(Material for the task):

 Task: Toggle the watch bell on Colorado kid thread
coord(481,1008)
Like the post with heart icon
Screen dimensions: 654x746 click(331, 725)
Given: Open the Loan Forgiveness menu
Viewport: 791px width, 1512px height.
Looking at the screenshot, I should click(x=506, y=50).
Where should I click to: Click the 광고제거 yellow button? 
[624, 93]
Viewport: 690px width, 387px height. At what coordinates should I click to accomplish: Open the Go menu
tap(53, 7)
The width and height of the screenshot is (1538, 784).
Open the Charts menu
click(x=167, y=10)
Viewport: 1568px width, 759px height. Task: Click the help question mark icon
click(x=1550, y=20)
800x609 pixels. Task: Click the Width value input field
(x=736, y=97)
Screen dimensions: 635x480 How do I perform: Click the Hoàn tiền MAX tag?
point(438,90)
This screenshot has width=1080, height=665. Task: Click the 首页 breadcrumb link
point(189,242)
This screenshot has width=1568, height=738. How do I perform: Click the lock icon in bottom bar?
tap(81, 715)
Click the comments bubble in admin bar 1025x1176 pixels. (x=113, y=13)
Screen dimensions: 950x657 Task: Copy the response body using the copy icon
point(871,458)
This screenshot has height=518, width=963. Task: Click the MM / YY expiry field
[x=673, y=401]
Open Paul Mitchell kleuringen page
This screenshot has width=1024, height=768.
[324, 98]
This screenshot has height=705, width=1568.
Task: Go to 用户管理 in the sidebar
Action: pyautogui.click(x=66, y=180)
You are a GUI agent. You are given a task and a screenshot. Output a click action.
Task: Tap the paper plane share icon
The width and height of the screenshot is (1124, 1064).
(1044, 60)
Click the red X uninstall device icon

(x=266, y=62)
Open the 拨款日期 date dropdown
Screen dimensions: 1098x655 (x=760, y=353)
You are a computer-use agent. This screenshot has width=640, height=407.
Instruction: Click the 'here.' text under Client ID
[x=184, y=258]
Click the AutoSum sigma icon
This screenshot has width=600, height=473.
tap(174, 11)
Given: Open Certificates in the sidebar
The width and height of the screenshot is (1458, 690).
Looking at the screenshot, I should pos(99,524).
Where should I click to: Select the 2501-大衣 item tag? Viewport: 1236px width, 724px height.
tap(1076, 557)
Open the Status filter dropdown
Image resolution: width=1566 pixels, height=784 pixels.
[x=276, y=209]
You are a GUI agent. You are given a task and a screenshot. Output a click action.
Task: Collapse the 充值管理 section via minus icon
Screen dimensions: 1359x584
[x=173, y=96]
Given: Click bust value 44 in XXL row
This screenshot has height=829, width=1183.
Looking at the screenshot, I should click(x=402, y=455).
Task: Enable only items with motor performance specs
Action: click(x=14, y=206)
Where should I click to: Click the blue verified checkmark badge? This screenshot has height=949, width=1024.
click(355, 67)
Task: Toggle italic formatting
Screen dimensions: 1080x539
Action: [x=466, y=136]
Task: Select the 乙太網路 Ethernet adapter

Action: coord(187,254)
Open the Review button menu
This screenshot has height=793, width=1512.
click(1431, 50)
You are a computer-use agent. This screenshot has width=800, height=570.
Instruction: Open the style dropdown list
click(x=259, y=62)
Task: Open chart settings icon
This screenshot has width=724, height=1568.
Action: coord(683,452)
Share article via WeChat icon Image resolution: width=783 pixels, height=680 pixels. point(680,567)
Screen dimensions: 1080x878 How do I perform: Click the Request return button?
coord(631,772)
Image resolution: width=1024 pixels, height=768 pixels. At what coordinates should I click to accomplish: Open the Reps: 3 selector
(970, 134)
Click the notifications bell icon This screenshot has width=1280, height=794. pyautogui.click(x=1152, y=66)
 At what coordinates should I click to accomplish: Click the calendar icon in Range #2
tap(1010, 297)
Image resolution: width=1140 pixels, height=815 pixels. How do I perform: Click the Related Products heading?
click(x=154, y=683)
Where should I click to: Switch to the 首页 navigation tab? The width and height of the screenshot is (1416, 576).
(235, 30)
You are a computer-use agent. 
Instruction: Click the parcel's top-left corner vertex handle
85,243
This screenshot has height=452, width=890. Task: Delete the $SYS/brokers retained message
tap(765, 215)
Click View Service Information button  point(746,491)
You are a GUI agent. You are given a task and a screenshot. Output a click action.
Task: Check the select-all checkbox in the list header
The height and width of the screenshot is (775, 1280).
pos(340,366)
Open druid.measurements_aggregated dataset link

(Problem statement): Give only the number of lines in the material above that include the word "computer".

(Solution to the problem): 3